Recorded information |

▽

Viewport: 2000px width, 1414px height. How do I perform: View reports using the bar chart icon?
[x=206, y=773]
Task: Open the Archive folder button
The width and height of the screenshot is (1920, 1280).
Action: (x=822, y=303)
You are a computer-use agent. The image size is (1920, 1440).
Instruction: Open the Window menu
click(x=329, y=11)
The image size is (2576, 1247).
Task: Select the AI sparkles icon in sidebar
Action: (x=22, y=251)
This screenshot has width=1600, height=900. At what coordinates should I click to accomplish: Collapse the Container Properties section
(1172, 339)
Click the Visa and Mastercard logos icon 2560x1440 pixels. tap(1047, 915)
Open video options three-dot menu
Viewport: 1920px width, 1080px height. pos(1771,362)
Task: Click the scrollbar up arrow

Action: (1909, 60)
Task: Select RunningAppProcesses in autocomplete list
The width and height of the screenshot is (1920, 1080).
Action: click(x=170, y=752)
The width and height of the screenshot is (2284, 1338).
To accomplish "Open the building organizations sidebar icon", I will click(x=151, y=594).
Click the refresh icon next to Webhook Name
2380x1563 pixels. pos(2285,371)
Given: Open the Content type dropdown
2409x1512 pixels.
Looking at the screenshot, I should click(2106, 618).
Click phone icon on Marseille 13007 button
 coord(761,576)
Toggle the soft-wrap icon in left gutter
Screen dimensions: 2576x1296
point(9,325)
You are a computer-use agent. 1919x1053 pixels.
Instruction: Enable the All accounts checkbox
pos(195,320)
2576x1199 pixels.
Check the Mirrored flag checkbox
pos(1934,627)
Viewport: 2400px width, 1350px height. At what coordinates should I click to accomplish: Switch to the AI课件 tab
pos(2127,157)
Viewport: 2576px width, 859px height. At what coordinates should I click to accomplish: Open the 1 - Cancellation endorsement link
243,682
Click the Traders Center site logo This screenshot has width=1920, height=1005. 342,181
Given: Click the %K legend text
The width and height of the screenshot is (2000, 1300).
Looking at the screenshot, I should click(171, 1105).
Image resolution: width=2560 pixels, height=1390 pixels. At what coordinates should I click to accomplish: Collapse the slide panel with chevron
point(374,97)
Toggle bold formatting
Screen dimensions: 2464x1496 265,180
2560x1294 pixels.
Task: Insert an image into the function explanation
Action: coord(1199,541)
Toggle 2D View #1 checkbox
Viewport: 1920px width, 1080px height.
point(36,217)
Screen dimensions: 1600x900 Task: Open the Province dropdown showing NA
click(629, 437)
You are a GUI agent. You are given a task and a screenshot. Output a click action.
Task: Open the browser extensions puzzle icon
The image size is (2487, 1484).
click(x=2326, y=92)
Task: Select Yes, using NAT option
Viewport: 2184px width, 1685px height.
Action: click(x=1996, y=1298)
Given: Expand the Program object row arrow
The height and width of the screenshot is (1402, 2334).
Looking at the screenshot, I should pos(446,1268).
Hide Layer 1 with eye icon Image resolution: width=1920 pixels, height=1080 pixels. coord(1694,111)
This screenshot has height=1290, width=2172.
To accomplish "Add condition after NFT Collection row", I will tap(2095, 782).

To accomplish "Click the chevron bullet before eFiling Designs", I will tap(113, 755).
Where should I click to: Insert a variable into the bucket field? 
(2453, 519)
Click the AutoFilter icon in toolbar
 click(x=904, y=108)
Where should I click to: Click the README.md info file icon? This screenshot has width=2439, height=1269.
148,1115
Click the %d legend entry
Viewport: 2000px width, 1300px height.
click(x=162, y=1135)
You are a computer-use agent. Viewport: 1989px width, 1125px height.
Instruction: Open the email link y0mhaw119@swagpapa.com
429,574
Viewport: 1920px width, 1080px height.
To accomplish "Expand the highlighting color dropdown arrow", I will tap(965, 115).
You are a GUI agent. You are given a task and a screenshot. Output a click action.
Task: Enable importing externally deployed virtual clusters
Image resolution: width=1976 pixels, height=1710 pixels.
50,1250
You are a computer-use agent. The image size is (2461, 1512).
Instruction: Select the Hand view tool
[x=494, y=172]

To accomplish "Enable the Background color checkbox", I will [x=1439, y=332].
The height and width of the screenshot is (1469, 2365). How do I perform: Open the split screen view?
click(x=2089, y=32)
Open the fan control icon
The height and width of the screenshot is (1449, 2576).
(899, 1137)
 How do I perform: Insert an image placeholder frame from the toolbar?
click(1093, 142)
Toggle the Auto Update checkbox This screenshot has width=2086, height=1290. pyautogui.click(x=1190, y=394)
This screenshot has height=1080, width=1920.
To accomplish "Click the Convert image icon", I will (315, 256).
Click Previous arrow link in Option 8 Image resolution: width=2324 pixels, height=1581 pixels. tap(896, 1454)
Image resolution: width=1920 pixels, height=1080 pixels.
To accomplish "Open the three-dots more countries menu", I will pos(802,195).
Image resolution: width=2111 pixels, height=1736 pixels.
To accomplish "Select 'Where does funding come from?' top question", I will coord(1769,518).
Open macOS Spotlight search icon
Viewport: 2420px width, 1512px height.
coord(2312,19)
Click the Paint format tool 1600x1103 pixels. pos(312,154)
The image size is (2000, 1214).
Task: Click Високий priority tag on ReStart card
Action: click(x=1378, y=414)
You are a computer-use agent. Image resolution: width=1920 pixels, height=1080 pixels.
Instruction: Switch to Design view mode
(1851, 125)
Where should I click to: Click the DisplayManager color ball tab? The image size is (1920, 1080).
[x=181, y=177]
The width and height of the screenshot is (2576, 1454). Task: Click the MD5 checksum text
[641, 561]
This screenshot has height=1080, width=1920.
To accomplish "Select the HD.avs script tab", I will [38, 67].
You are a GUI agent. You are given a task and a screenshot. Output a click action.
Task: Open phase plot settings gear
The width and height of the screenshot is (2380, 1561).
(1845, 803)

△

Task brief |
The full listing is to be written out again, exactly as shown.

Answer box |
Viewport: 2000px width, 1414px height. How do I perform: View reports using the bar chart icon?
[x=206, y=773]
Task: Open the Archive folder button
The width and height of the screenshot is (1920, 1280).
Action: (x=822, y=303)
You are a computer-use agent. The image size is (1920, 1440).
Instruction: Open the Window menu
click(x=329, y=11)
The image size is (2576, 1247).
Task: Select the AI sparkles icon in sidebar
Action: (x=22, y=251)
This screenshot has width=1600, height=900. At what coordinates should I click to accomplish: Collapse the Container Properties section
(1172, 339)
Click the Visa and Mastercard logos icon 2560x1440 pixels. tap(1047, 915)
Open video options three-dot menu
Viewport: 1920px width, 1080px height. pos(1771,362)
Task: Click the scrollbar up arrow

Action: (1909, 60)
Task: Select RunningAppProcesses in autocomplete list
The width and height of the screenshot is (1920, 1080).
Action: click(x=170, y=752)
The width and height of the screenshot is (2284, 1338).
To accomplish "Open the building organizations sidebar icon", I will click(x=151, y=594).
Click the refresh icon next to Webhook Name
2380x1563 pixels. pos(2285,371)
Given: Open the Content type dropdown
2409x1512 pixels.
Looking at the screenshot, I should click(2106, 618).
Click phone icon on Marseille 13007 button
 coord(761,576)
Toggle the soft-wrap icon in left gutter
Screen dimensions: 2576x1296
point(9,325)
You are a computer-use agent. 1919x1053 pixels.
Instruction: Enable the All accounts checkbox
pos(195,320)
2576x1199 pixels.
Check the Mirrored flag checkbox
pos(1934,627)
Viewport: 2400px width, 1350px height. At what coordinates should I click to accomplish: Switch to the AI课件 tab
pos(2127,157)
Viewport: 2576px width, 859px height. At what coordinates should I click to accomplish: Open the 1 - Cancellation endorsement link
243,682
Click the Traders Center site logo This screenshot has width=1920, height=1005. 342,181
Given: Click the %K legend text
The width and height of the screenshot is (2000, 1300).
Looking at the screenshot, I should click(171, 1105).
Image resolution: width=2560 pixels, height=1390 pixels. At what coordinates should I click to accomplish: Collapse the slide panel with chevron
point(374,97)
Toggle bold formatting
Screen dimensions: 2464x1496 265,180
2560x1294 pixels.
Task: Insert an image into the function explanation
Action: coord(1199,541)
Toggle 2D View #1 checkbox
Viewport: 1920px width, 1080px height.
point(36,217)
Screen dimensions: 1600x900 Task: Open the Province dropdown showing NA
click(629, 437)
You are a GUI agent. You are given a task and a screenshot. Output a click action.
Task: Open the browser extensions puzzle icon
The image size is (2487, 1484).
click(x=2326, y=92)
Task: Select Yes, using NAT option
Viewport: 2184px width, 1685px height.
Action: click(x=1996, y=1298)
Given: Expand the Program object row arrow
The height and width of the screenshot is (1402, 2334).
Looking at the screenshot, I should pos(446,1268).
Hide Layer 1 with eye icon Image resolution: width=1920 pixels, height=1080 pixels. coord(1694,111)
This screenshot has height=1290, width=2172.
To accomplish "Add condition after NFT Collection row", I will tap(2095, 782).

To accomplish "Click the chevron bullet before eFiling Designs", I will tap(113, 755).
Where should I click to: Insert a variable into the bucket field? 
(2453, 519)
Click the AutoFilter icon in toolbar
 click(x=904, y=108)
Where should I click to: Click the README.md info file icon? This screenshot has width=2439, height=1269.
148,1115
Click the %d legend entry
Viewport: 2000px width, 1300px height.
click(x=162, y=1135)
You are a computer-use agent. Viewport: 1989px width, 1125px height.
Instruction: Open the email link y0mhaw119@swagpapa.com
429,574
Viewport: 1920px width, 1080px height.
To accomplish "Expand the highlighting color dropdown arrow", I will tap(965, 115).
You are a GUI agent. You are given a task and a screenshot. Output a click action.
Task: Enable importing externally deployed virtual clusters
Image resolution: width=1976 pixels, height=1710 pixels.
50,1250
You are a computer-use agent. The image size is (2461, 1512).
Instruction: Select the Hand view tool
[x=494, y=172]

To accomplish "Enable the Background color checkbox", I will [x=1439, y=332].
The height and width of the screenshot is (1469, 2365). How do I perform: Open the split screen view?
click(x=2089, y=32)
Open the fan control icon
The height and width of the screenshot is (1449, 2576).
(899, 1137)
 How do I perform: Insert an image placeholder frame from the toolbar?
click(1093, 142)
Toggle the Auto Update checkbox This screenshot has width=2086, height=1290. pyautogui.click(x=1190, y=394)
This screenshot has height=1080, width=1920.
To accomplish "Click the Convert image icon", I will (315, 256).
Click Previous arrow link in Option 8 Image resolution: width=2324 pixels, height=1581 pixels. tap(896, 1454)
Image resolution: width=1920 pixels, height=1080 pixels.
To accomplish "Open the three-dots more countries menu", I will pos(802,195).
Image resolution: width=2111 pixels, height=1736 pixels.
To accomplish "Select 'Where does funding come from?' top question", I will coord(1769,518).
Open macOS Spotlight search icon
Viewport: 2420px width, 1512px height.
coord(2312,19)
Click the Paint format tool 1600x1103 pixels. pos(312,154)
The image size is (2000, 1214).
Task: Click Високий priority tag on ReStart card
Action: click(x=1378, y=414)
You are a computer-use agent. Image resolution: width=1920 pixels, height=1080 pixels.
Instruction: Switch to Design view mode
(1851, 125)
Where should I click to: Click the DisplayManager color ball tab? The image size is (1920, 1080).
[x=181, y=177]
The width and height of the screenshot is (2576, 1454). Task: Click the MD5 checksum text
[641, 561]
This screenshot has height=1080, width=1920.
To accomplish "Select the HD.avs script tab", I will [38, 67].
You are a GUI agent. You are given a task and a screenshot. Output a click action.
Task: Open phase plot settings gear
The width and height of the screenshot is (2380, 1561).
(1845, 803)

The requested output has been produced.